The airline, which grounded much of its fleet due to the coronavirus crisis, has been negotiating with the Unite union for more than a week.

The two sides have reached a broad deal but are yet to sign on some details.

The agreement means that up to 80% of BA cabin crew, ground staff, engineers and those working at head office will have their jobs suspended but no staff are expected to be made redundant.

The decision will affect all staff at Gatwick and London City Airport after the airline suspended its operations at both locations until the crisis is over.

Those affected are expected to receive some of their wages through the government’s coronavirus job retention scheme, which covers 80% of someone’s salary capped at a maximum of £2,500 a month.


No one who works at British Airways will be surprised at today’s expected announcement. When the planes are sitting on the ground – and nearly all of BA’s fleet is doing just that, dispersed to regional airports around the country – there is no need for the army of workers who fly the aircraft, maintain them, load and unload the bags, and serve the passengers.

Staff typically make up about 40% of an airline’s costs, and BA should be able to reclaim 80% of wages from the government employment support scheme set up to help companies affected by the virus.

BA has not, so far, asked the government for any other specific financial assistance. Nor has EasyJet, where senior sources say the general assistance programmes – wage assistance and loan guarantees – should be sufficient.

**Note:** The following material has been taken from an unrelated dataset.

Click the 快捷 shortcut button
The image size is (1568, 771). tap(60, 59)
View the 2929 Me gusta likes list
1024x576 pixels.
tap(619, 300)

Virgin Atlantic, however, continues to press, and has written to MPs pointing out that it provides the only British-flagged competition to British Airways on many key routes from Heathrow.

So far the Chancellor, Rishi Sunak, has taken a hard line, saying airlines should exhaust all financial revenues before turning to the taxpayer. If Virgin does make a formal application for more aid, it will have to be able to show it has met the chancellor’s test.


John Strickland, independent aviation analyst, said “tough negotiations” between BA and the Unite union meant it had taken a while to reach an agreement.

“The pilots’ deal for half pay was concluded rather earlier, I guess there was a recognition as to just how serious that issue was,” he said.

It is thought that the Unite union has been pushing for staff to be paid more than that. BA has already reached a separate deal with its pilots who will take a 50% pay cut over two months.

BA’s parent company, International Airlines Group (IAG), is in a better financial position than some of its competitors. The group has made healthy profits in recent years.

But the airline’s expected decision to suspend such a large number of workers gives a sense of how hard UK aviation has been hit by travel restrictions, designed to stem the spread of the pandemic.

With future bookings cancelled for the foreseeable future, airlines have been haemorrhaging cash.

Over the next three months, the International Air Transport Association expects airlines to rack up losses of almost $40bn (£32.3bn). It said carriers were burning through their cash reserves fast, mainly because of the multi-billion-pound cost of refunding tickets for cancelled flights.

Many staff at Virgin Atlantic have had their jobs suspended for two months and crews at Easyjet are out of work for three months.

This week, British Airways has run government repatriation flights to get hundreds of British nationals home from Peru, after the country went into lockdown.

It is one of several UK-based airlines that has agreed to run further repatriation flights in the coming weeks as hundreds of thousands of people are still stuck in other parts of the world.